Выбрать главу

Вспоминается мне один развод на прииске Верхний Ат-Урях, на Первом лагпункте, зимой тысяча девятьсот тридцать девятого года. Густое, морозное, туманное утро, когда холод выжимает из окоченевшего мира остатки живой влаги. Развод уже построился по ротам и бригадам. Желтые лучи прожекторов, нацеленных с вышек, создают призрачное освещение.

Столовская сырость, в которой мы побывали недавно, обозначилась инеем на наших штанах, бушлатах и шапках. Нарядчики и надзиратели вылавливают и "обламывают" последних отказчиков от работы. То и дело появляется высокая фигура доктора Пихтовникова в телогрейке поверх халата. Это значит, кто-то из отказчиков ссылается на болезнь. Развод, однако, задерживался и мы нервничали. Стоять в строю по команде "смирно" было пыткой. Холод буквально не замечал нашего потрепанного обмундирования, сырая рваная обувь примораживала давно ознобленные ноги.

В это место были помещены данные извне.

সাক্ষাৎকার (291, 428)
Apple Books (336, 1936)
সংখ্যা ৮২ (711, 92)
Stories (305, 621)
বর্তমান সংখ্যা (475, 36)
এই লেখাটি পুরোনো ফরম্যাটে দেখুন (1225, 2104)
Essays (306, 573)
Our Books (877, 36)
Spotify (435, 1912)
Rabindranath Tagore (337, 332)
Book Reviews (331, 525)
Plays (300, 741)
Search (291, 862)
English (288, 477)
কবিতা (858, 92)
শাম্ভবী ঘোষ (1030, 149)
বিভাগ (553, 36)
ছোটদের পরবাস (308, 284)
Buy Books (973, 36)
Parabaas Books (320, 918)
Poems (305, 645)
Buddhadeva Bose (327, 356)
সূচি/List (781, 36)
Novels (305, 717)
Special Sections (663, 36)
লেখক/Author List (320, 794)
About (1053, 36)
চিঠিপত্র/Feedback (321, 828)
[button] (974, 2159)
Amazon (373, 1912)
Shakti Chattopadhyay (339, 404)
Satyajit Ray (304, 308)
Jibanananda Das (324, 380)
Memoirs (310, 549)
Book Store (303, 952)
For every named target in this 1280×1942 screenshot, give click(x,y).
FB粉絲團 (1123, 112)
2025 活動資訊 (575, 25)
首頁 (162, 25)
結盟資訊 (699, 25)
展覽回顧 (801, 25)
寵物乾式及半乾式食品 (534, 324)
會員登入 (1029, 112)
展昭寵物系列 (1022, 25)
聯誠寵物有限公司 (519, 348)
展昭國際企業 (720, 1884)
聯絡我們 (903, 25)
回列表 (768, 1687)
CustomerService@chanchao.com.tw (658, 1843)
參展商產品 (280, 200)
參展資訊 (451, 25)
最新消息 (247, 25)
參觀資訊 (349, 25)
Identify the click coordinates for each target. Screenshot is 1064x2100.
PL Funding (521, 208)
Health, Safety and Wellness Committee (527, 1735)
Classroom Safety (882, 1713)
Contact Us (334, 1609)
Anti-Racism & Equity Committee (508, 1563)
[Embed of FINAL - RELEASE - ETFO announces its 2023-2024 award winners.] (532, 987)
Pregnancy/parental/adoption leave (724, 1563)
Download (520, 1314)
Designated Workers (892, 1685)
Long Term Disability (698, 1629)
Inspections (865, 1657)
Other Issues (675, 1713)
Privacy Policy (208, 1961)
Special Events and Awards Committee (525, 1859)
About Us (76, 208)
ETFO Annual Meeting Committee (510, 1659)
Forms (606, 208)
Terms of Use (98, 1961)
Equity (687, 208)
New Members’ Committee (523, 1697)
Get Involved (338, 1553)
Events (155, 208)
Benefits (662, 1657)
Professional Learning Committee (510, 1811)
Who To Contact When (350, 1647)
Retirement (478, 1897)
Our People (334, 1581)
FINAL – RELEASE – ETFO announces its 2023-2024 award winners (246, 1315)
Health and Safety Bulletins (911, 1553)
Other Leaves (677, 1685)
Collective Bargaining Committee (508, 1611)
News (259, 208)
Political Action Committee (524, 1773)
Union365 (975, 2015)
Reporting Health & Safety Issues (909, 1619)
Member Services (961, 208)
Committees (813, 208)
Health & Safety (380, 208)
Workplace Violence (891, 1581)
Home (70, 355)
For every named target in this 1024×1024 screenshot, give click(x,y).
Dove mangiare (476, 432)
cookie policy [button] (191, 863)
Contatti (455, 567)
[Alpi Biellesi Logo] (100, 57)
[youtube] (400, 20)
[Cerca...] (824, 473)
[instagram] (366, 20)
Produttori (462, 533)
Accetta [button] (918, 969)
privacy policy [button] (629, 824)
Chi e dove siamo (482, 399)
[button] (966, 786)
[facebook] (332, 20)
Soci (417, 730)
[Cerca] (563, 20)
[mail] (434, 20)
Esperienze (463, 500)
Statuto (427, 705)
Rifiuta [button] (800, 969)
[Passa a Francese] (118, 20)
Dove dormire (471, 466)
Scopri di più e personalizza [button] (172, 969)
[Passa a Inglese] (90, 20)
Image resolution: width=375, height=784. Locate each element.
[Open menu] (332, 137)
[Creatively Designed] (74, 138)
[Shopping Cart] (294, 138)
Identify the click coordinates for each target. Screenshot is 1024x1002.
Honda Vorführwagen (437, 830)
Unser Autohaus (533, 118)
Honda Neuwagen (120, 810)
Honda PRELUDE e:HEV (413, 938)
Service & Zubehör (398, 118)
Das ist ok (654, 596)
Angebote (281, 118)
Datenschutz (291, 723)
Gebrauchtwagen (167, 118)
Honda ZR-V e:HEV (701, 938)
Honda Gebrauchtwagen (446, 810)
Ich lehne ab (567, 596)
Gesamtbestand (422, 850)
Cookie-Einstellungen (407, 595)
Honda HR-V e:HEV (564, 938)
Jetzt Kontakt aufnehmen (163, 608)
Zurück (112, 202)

Скоро выяснилась причина задержки. В соседнюю с нашей ротой, в бригаду бытовиков, высоченный и мешковатый староста Мохонько и старший нарядчик Нуриман Садыков гибкий, цепкий, подвижный как фокстерьер, тащили под руки какого-то малого, из всех сил упиравшегося ногами. Они дотащили его до бригады и пытались затолкать в строй. Но это им не удавалось. Как только его выпускали из рук, он садился на снег. Его поднимали, он снова садился. Его поднимали, били под дых в доказательство того, что труд очень здорово облагораживает. Он не соглашался и снова садился.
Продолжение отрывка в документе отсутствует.